Photo prise le 30 décembre 2009 dans un hypermarché Carrefour de Lyon où a été tué par asphyxie un jeune homme de 25 ans. (Photo : AFP)

Les vigiles qui ont provoqué la mort d’un jeune homme dans un hypermarché lyonnais en 2009 ont-ils été les auteurs avérés de violences ou les acteurs maladroits d’un tragique accident ? La cour d’assises du Rhône a tranché jeudi en les condamnant à de la prison ferme.

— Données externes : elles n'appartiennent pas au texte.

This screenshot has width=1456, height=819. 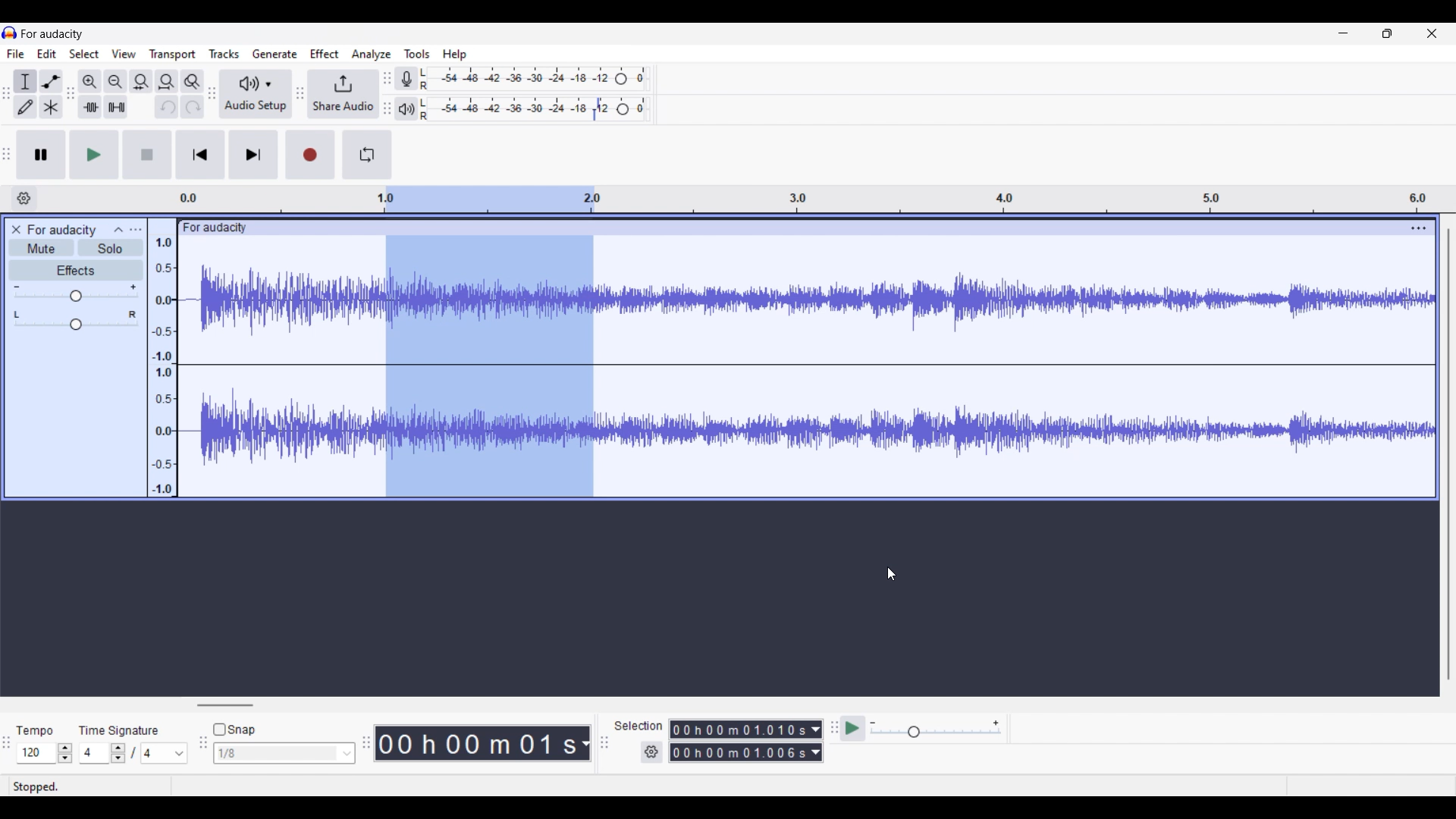 What do you see at coordinates (42, 248) in the screenshot?
I see `Mute` at bounding box center [42, 248].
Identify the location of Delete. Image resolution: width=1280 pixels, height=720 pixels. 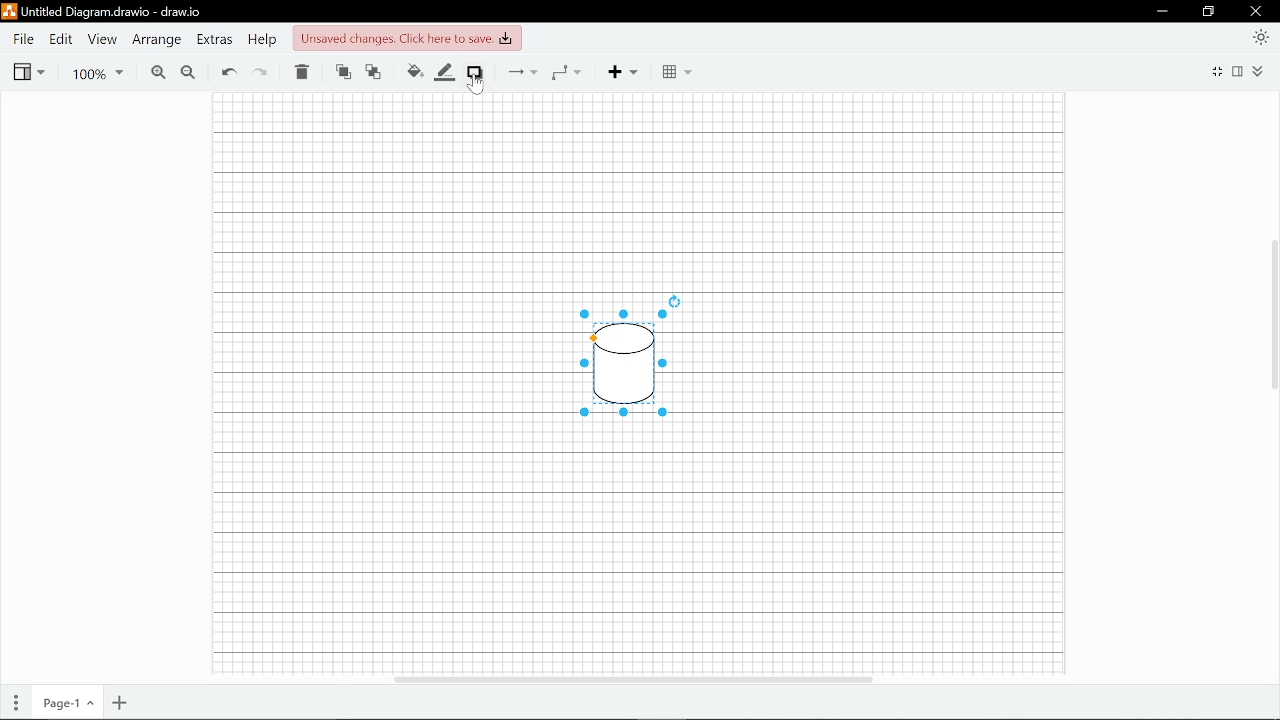
(301, 73).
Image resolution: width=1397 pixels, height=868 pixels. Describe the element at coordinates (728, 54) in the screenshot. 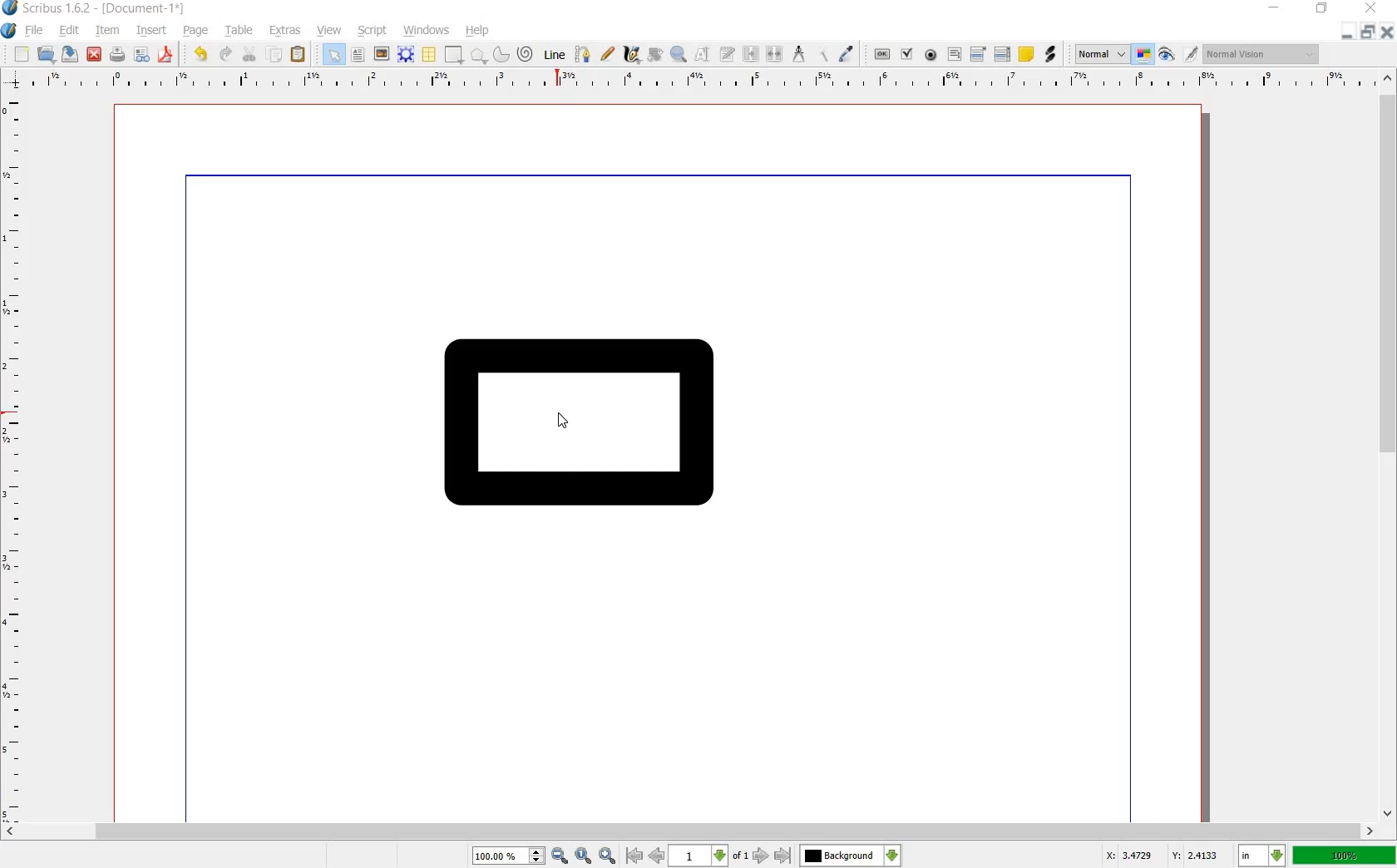

I see `edit text with story editor` at that location.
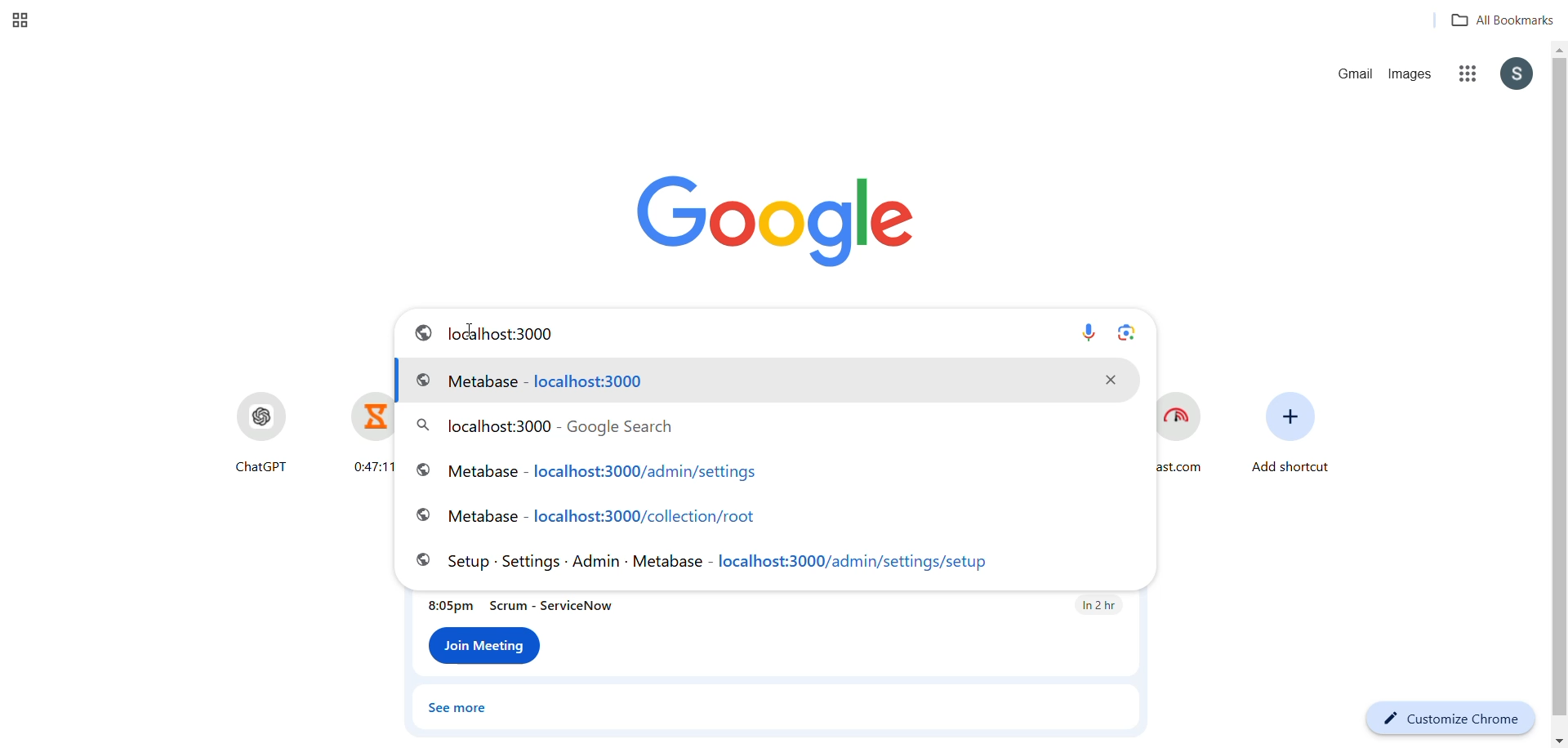  I want to click on internet logo, so click(420, 332).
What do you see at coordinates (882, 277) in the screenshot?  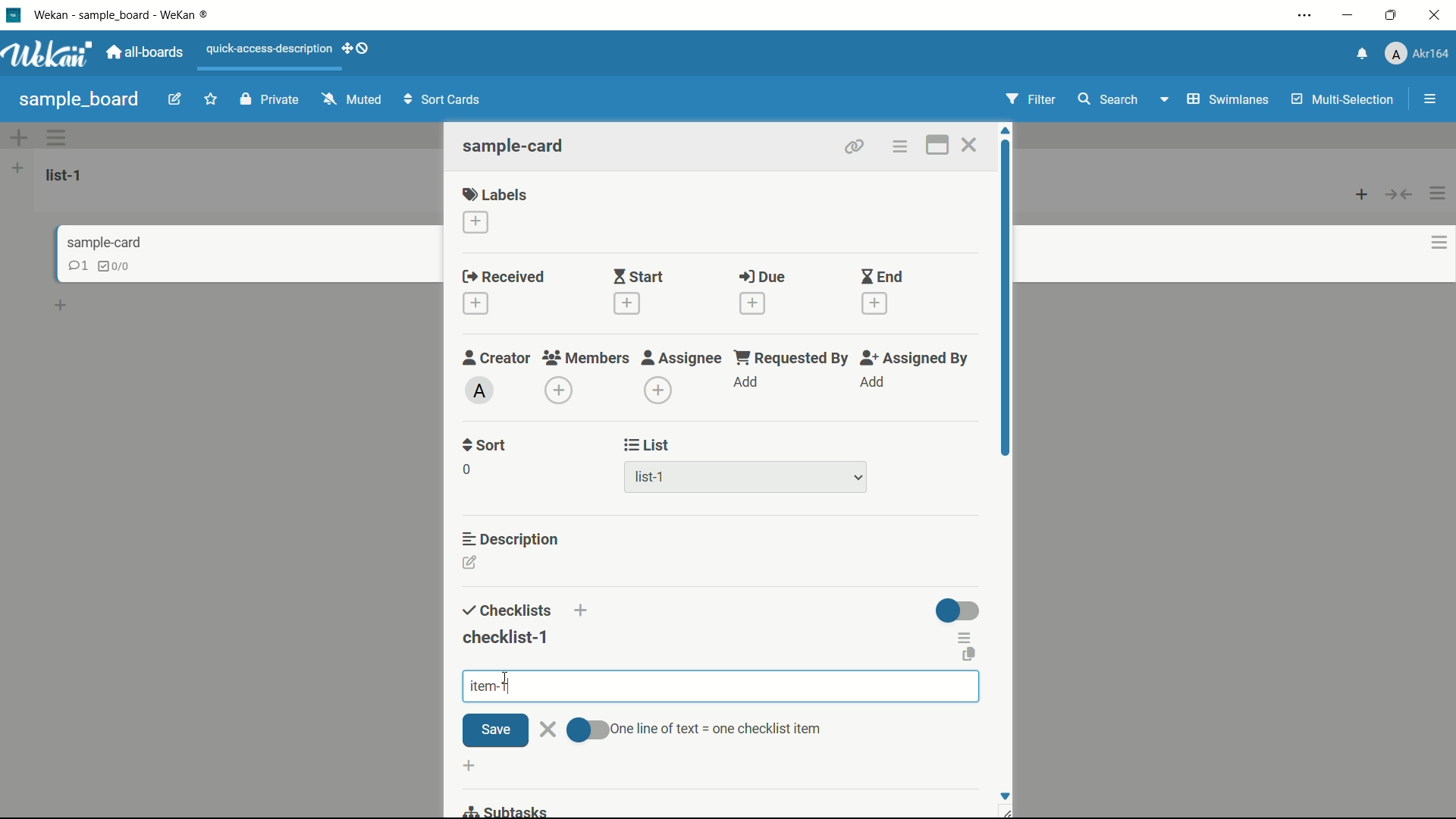 I see `end` at bounding box center [882, 277].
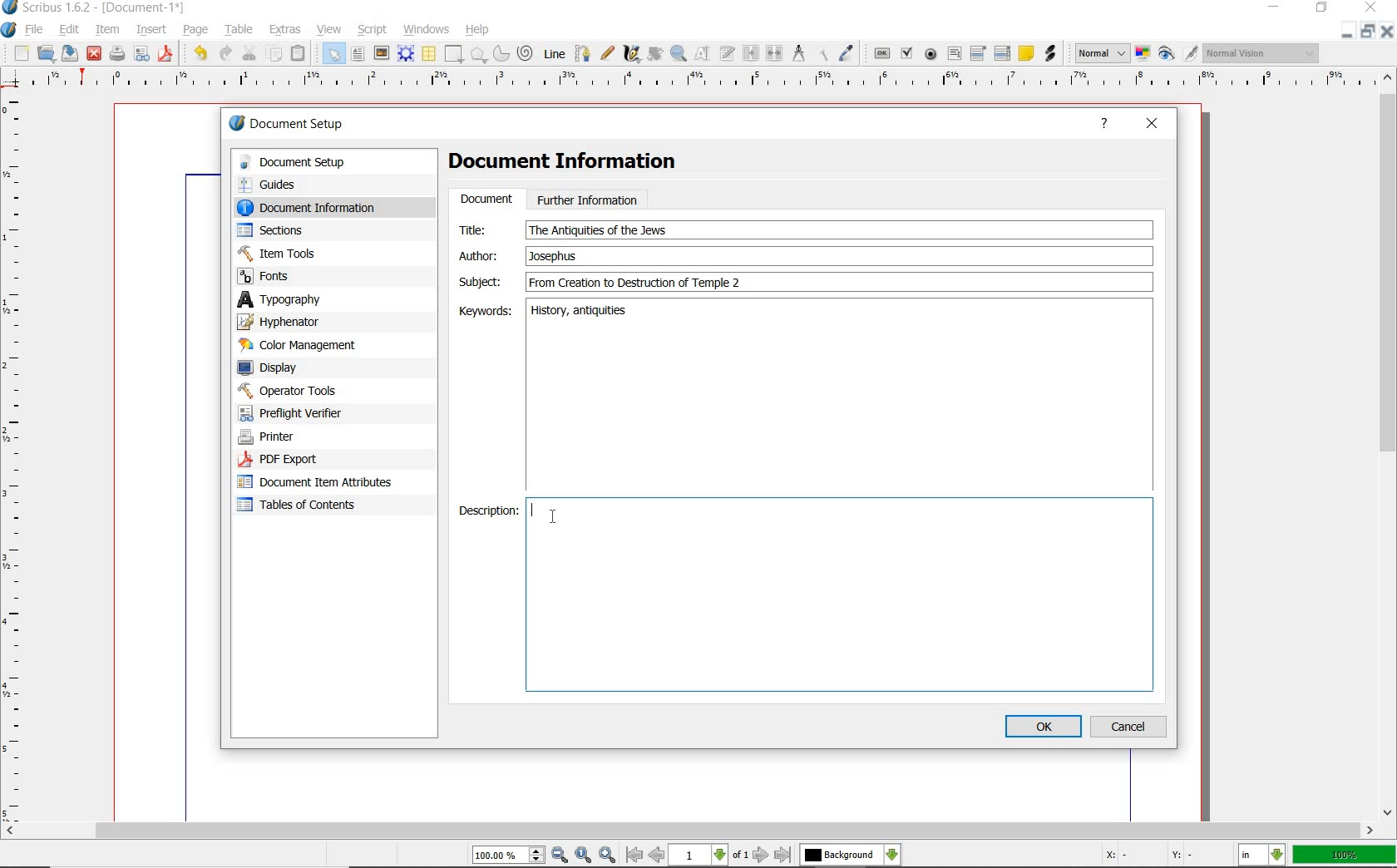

Soupçonné du vol d’une canette de bière dans le Carrefour du centre commercial de la Part-Dieu, Michael Blaise, 25 ans, était mort le 29 décembre 2009 au lendemain de son interpellation et de son transfert dans un petit local de sécurité du magasin.

Là, dans cette pièce confinée de 2,35 mètres de long sur 1,8 de large, après une algarade et beaucoup d’incompréhensions de part et d’autre, il avait été maîtrisé puis plaqué sur un meuble par quatre vigiles pendant une grosse dizaine de minutes. Jusqu’à ce qu’il perde définitivement connaissance. Transporté à l’hôpital, il y décédera le lendemain. Victime d’une asphyxie mécanique, par compression et obstruction, conclura l’autopsie.

La scène a été enregistrée par un film de vidéosurveillance. Décrite comme une «mort en direct», cette vidéo -«perturbante» concède un avocat de la défense, Me François Saint-Pierre; où «on voit tout, on entend tout», dénonce le conseil des parties civiles, Me Yves Sauvayre- a été projetée, puis décortiquée à trois reprises par la cour qui jugeait l’affaire depuis une semaine.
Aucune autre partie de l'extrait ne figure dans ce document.